Monday, Sep. 09, 1946

Labor Trouble

The Labor Government found itself in the middle of a rip-roaring open-shop v. closed-shop fight last week. On the open-shop side hovered management and Britain's bevy of small, independent unions. On the closed-shop side hulked the big unions. The issue: Can the Government, of which the big unions are the mainstay, use its powers to enjoin the closed shop?

The swinging started over a dozen individualistic tram conductors, members of the small Passenger Workers' Union. They had staunchly refused to join the big Transport & General Workers' Union. Just as the Labor Government lifted wartime restrictions on the transport and mining industries, the big union issued a growling ultimatum to the trolleymen's employer, the London Passenger Transport Board: either the twelve must be fired, or all of London's buses would stop. The Board capitulated. But the Passenger Workers' Union forthwith prepared to fight for an injunction against the men's dismissal. Unless the injunction was granted, thousands of other independent union members faced firing. Cried the independents: "Dictatorship!" Replied London's Laborite Daily Herald: "The majority cannot risk being perpetually at the mercy of the minority."
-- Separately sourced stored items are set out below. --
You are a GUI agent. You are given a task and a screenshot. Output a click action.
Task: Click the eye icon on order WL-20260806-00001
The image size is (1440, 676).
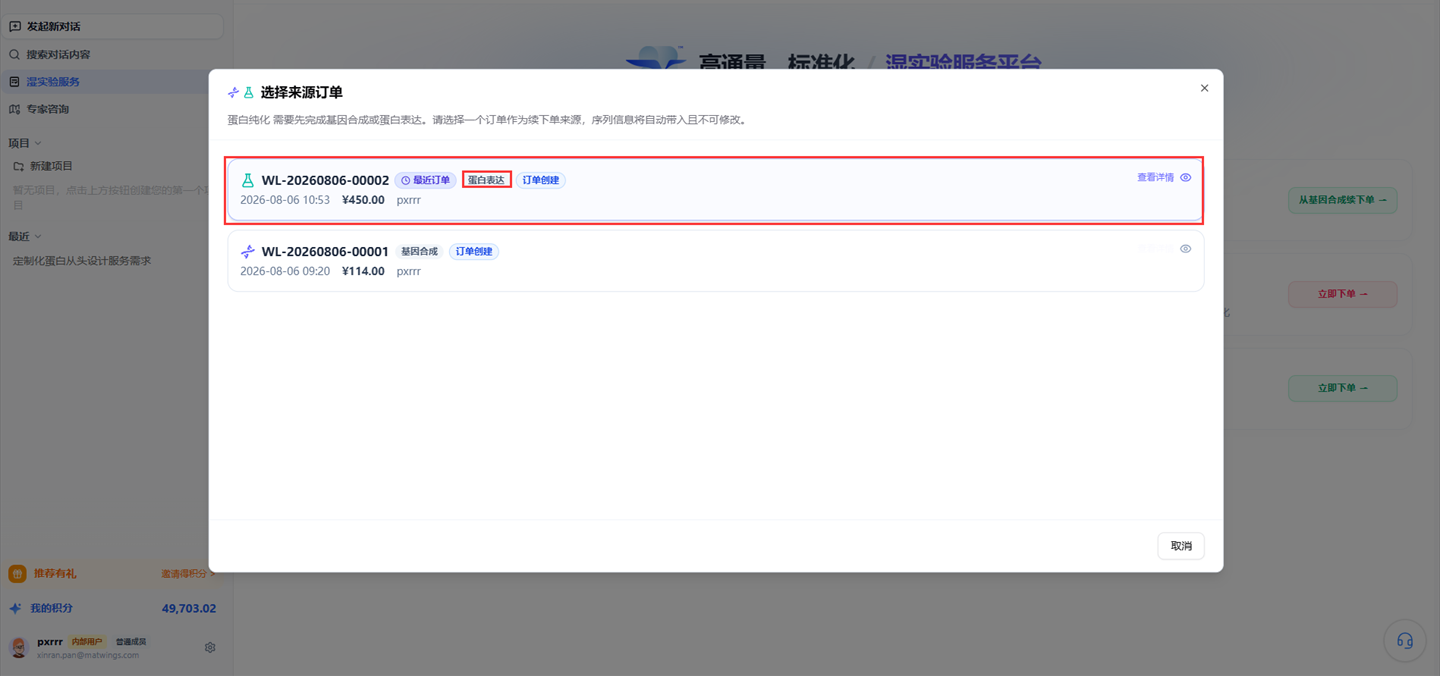click(x=1185, y=249)
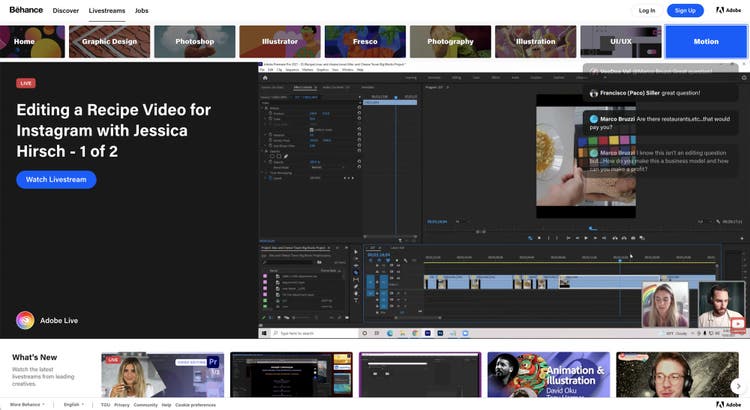Choose the Motion category tile
750x410 pixels.
(x=706, y=42)
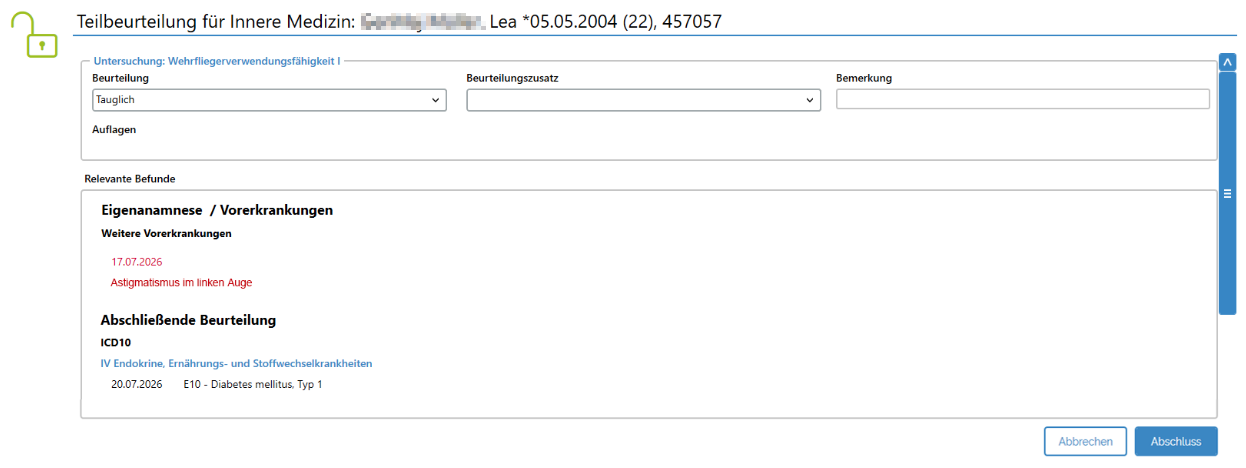The image size is (1246, 468).
Task: Click the arrow of the Beurteilung combo box
Action: tap(435, 100)
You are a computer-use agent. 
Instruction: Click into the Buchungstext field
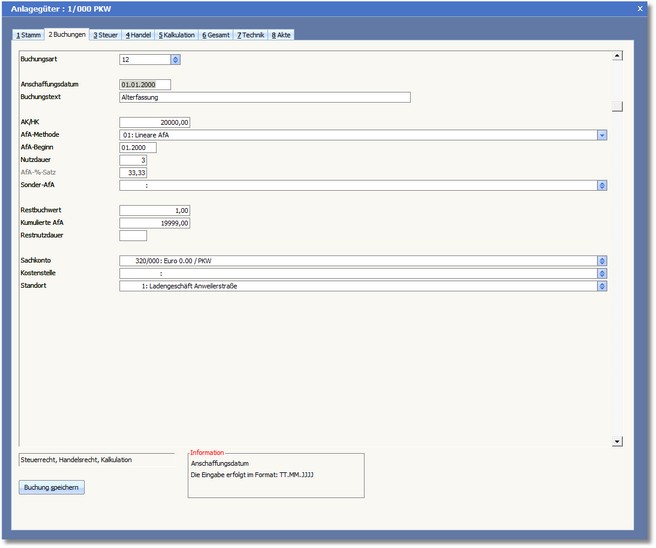pos(264,98)
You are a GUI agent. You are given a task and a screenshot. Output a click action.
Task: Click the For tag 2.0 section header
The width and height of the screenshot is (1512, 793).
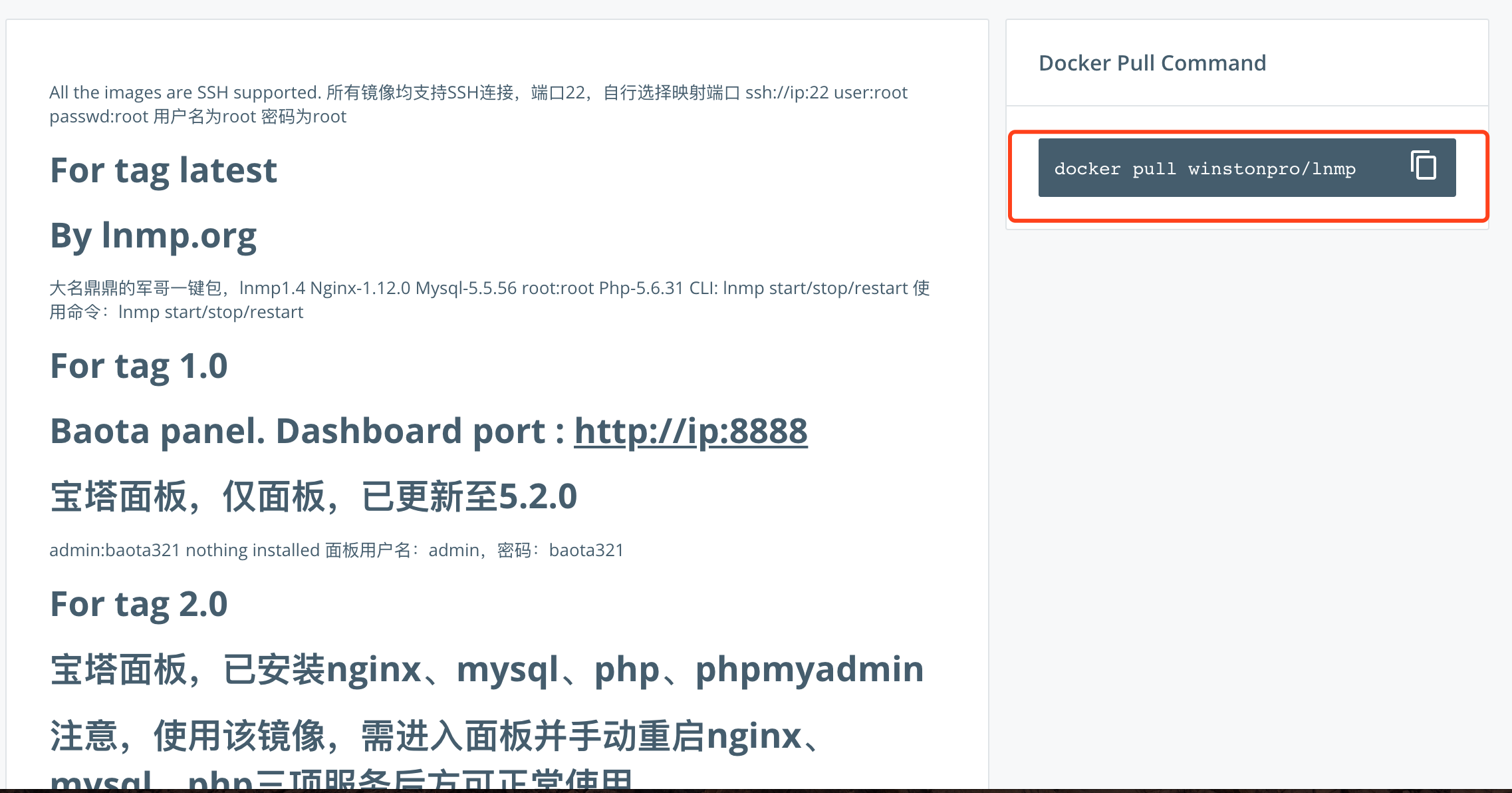(x=139, y=602)
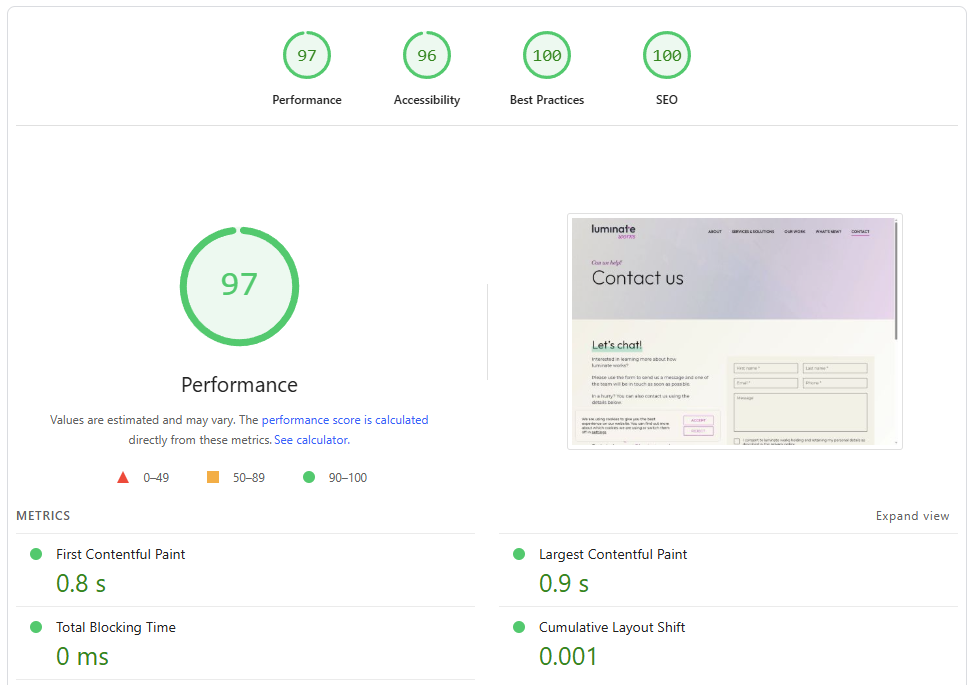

The powerful National Union of Mine Workers gave the Labor Government another bad turn last week when it elected Arthur Horner as its General Secretary. Horner is a Communist. But so well do the miners like him that they elected Horner only three months after they had flatly rejected affiliation with the Communist Party. Even Ernie Bevin and Herbert Morrison were prepared to admit that Horner was an efficient union leader and a nice chap. But, they fretted, "we wish he wasn't a Communist."